I’ve taken in small bites reports of the disaster in DC that is our new president, presciently predicted twenty years ago in Wallace’s masterpiece Infinite Jest. But the fear, anger, and helplessness swirling through me and many who love this planet and revere all life on it took root in my subconscious. I’m told it’s tedious to tell people your dreams, so I’ve served last night’s up another place. When I awoke this morning to the warm bodies of dogs, and the black cat nuzzling my armpit, it took awhile to get enough air, but each gulp was a little epiphany.
This is real. This bed, this house, this glass of water; these animals, those mountains out the window, this breathing feeling body, this breath. And this breath. These neighbors, this snow-covered yard, this wonderful life. Despite the nightmare, and because of it, I climbed out of bed this morning with more energy and joy than I have had in a long time.

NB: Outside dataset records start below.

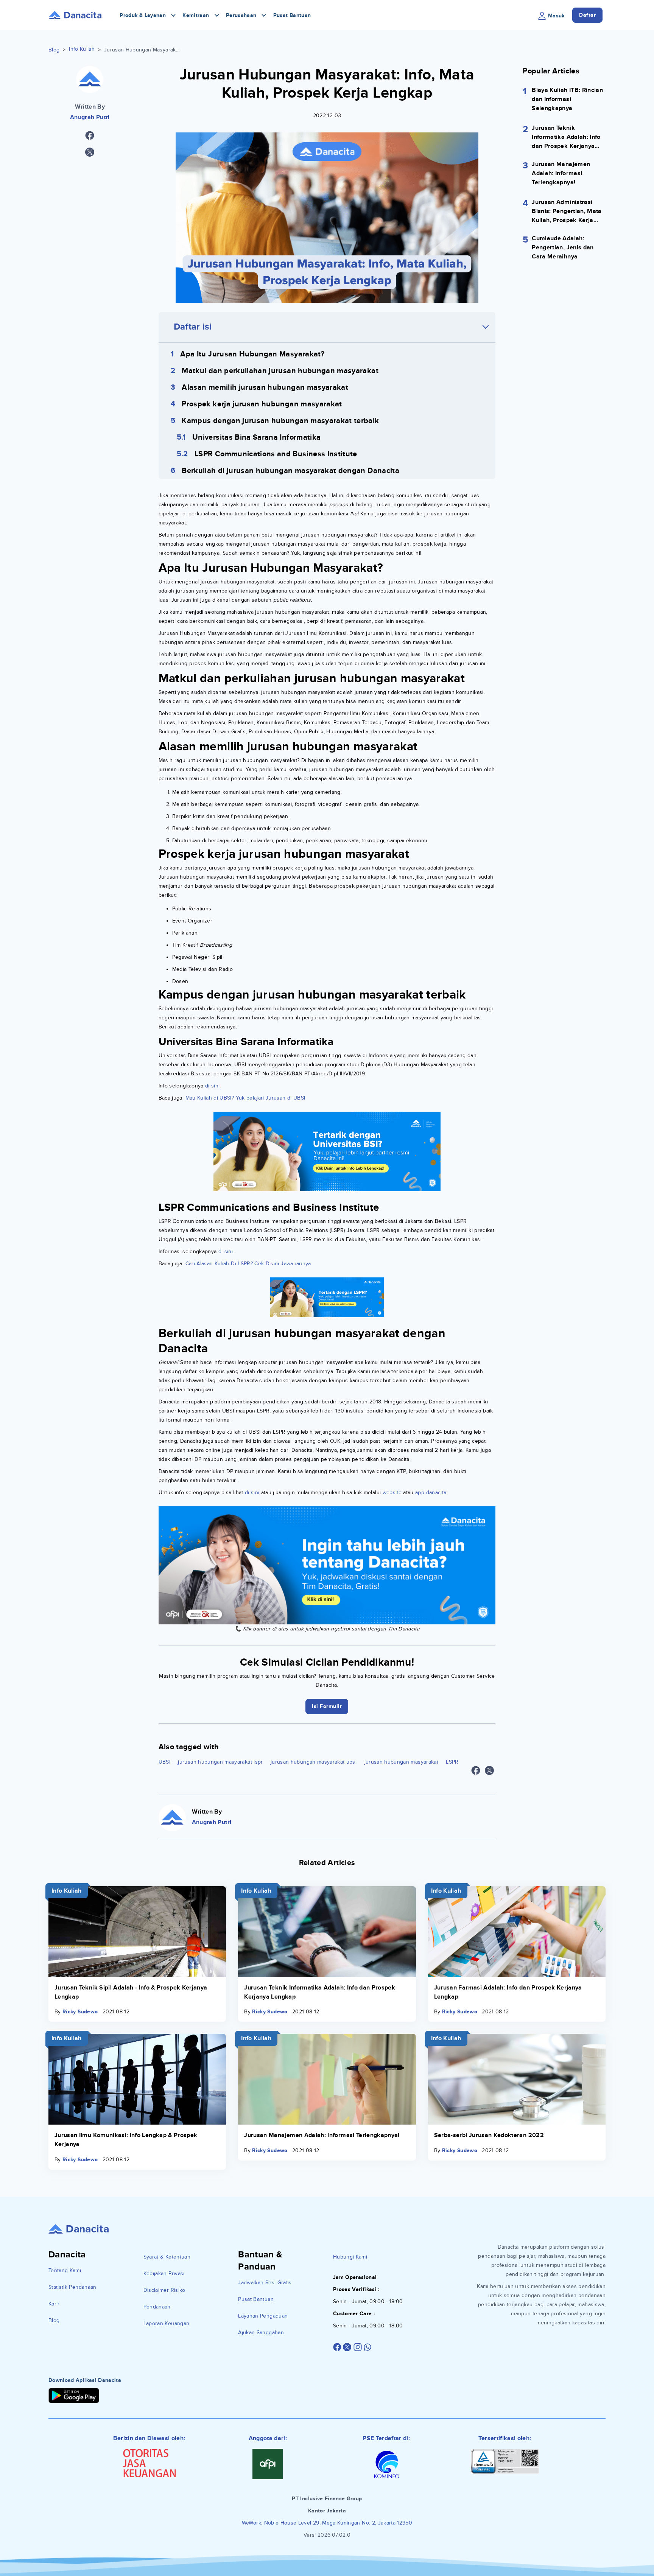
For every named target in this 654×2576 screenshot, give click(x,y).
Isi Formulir (327, 1346)
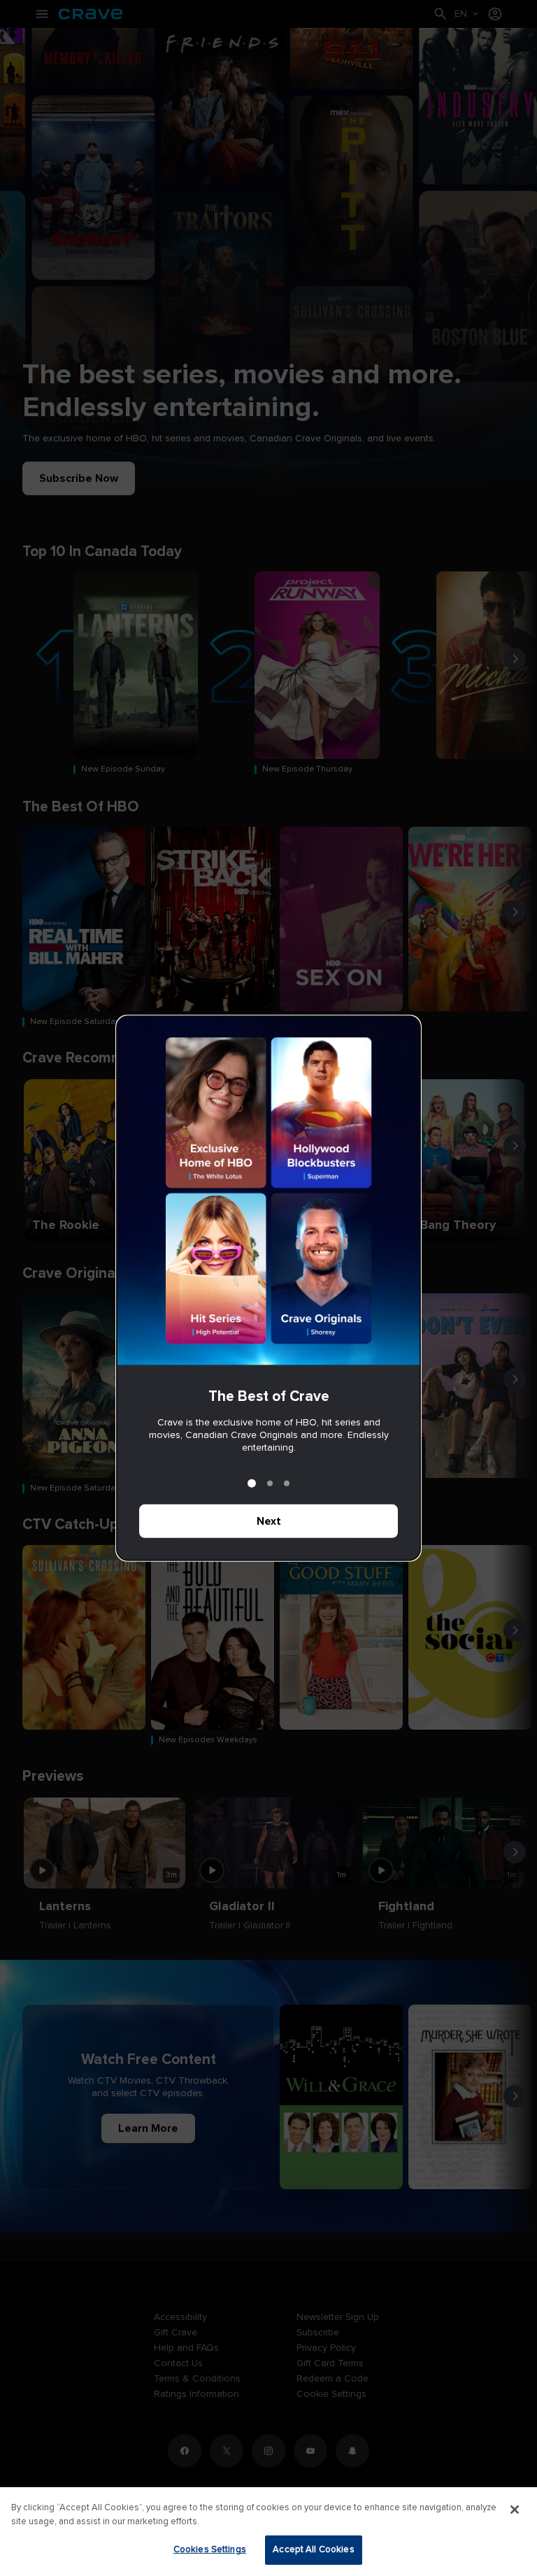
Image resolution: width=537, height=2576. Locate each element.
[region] (268, 2531)
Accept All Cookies (313, 2549)
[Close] (514, 2509)
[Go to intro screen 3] (286, 1483)
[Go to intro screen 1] (252, 1483)
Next (269, 1521)
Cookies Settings (209, 2549)
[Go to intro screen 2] (270, 1483)
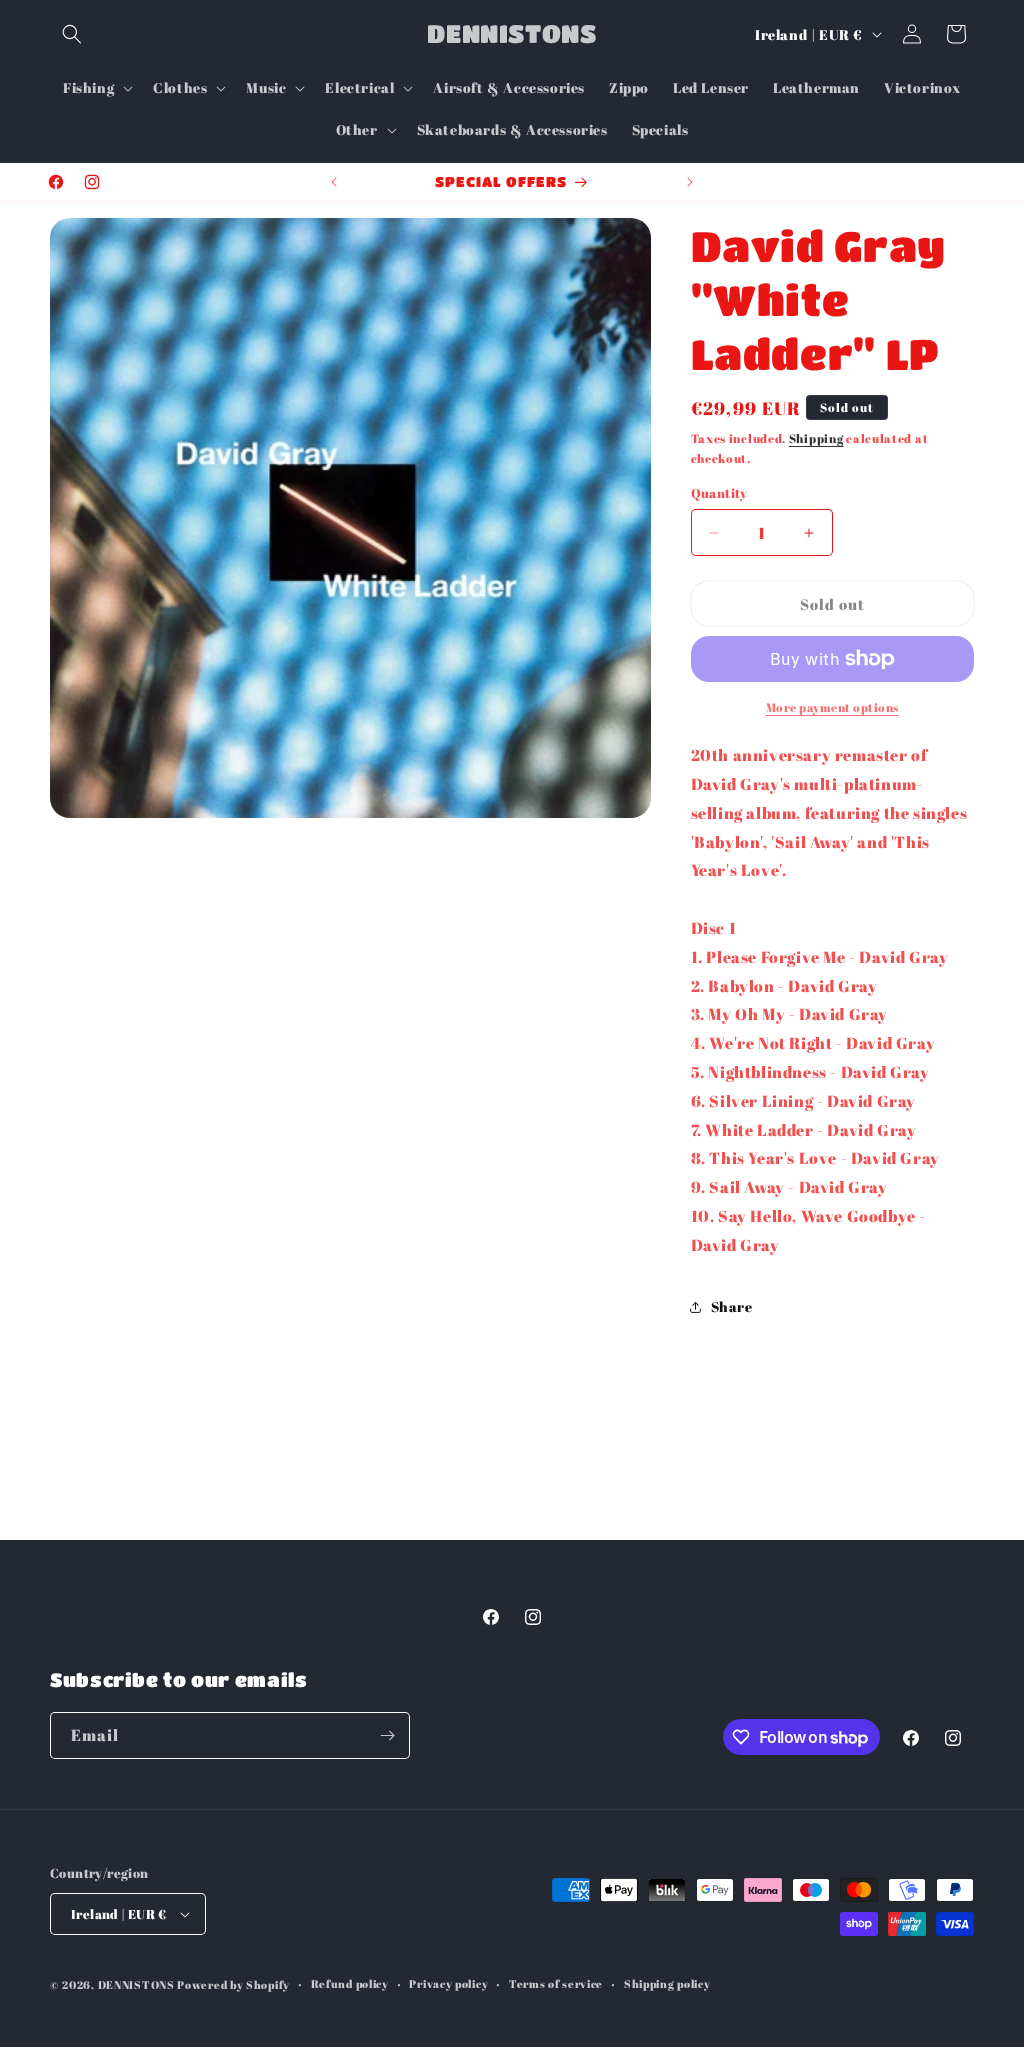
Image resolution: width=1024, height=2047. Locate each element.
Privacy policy (448, 1983)
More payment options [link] (832, 707)
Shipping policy (667, 1983)
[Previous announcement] (334, 182)
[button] (72, 34)
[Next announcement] (690, 182)
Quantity (719, 493)
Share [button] (732, 1306)
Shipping (816, 438)
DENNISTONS (136, 1984)
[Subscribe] (387, 1735)
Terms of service (556, 1983)
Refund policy (350, 1983)
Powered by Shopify (233, 1984)
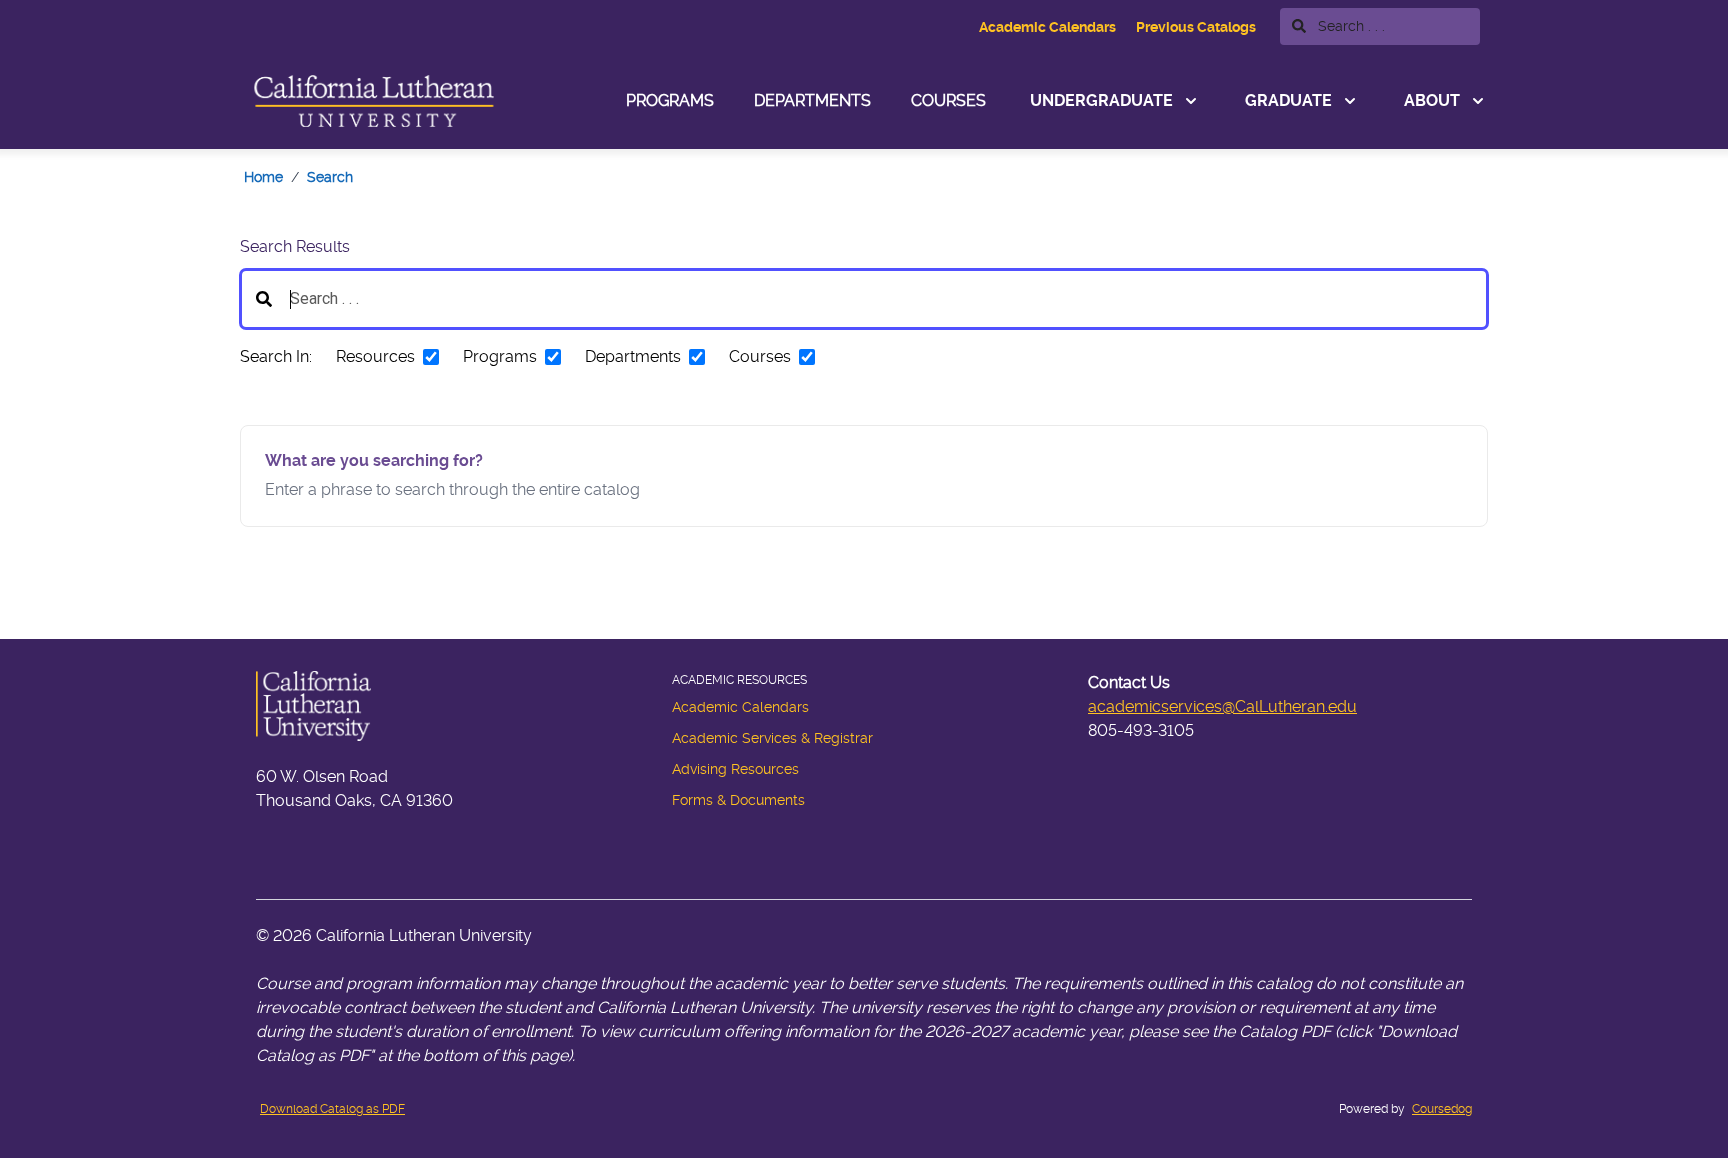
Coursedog (1442, 1109)
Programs (670, 100)
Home (263, 177)
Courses (948, 100)
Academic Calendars (1047, 27)
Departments (812, 100)
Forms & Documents (738, 800)
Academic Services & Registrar (772, 738)
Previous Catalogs (1196, 27)
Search (330, 177)
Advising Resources (735, 769)
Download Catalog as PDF (332, 1109)
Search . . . (1349, 26)
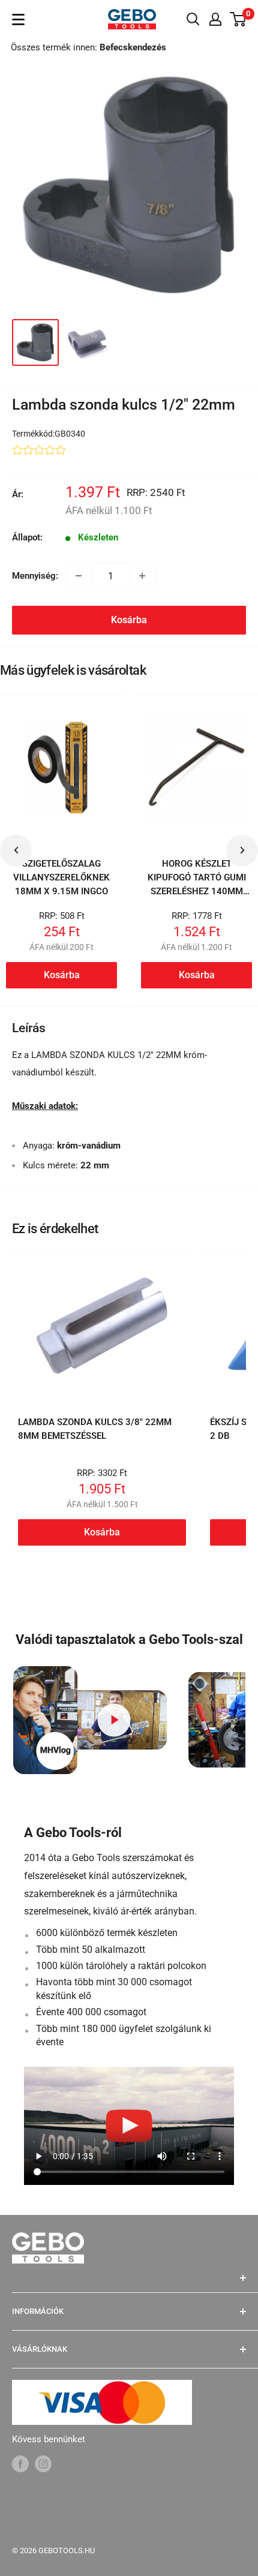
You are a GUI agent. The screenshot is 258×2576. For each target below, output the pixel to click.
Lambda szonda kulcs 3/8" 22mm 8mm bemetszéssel (95, 1429)
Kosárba (129, 620)
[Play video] (114, 1720)
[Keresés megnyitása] (193, 19)
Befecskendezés (133, 47)
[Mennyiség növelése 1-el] (142, 575)
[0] (238, 19)
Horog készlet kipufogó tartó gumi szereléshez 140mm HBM (197, 884)
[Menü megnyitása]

Stellar is nine years old today. My new eyes allow me to see the white hairs showing up in the fur around his big brown eyes. He is such a remarkable animal; each year that he lives is a tremendous gift. Nine is getting up there for such a big dog, well over half his life expectancy. We haven’t gotten out much this month, with all the snow, the cold (minus five yesterday morning, but also the head cold I had for two weeks), the eye surgeries. I promised him a big walk today, so after coffee (mine) and breakfast (theirs) I strapped on snowshoes and took the dogs on a long ramble to the canyon.
Cottontail and jackrabbit tracks criss-crossed elk and deer prints through the sagebrush. The red fox left a tell-tale trail across the snow. Juniper limbs bent to the ground under heavy snow. The dogs bounded and punched through while I crunched along the top of the crust. At the canyon a redtail hawk soared from the top of a piñon snag. A few songbirds called through the crisp air. When I reached the bench I sat in splendid silence for a long while, feet resting in the built-in footstool of upright snowshoes.

A brilliant day full of gratitude and hope for all the gifts of this year so far.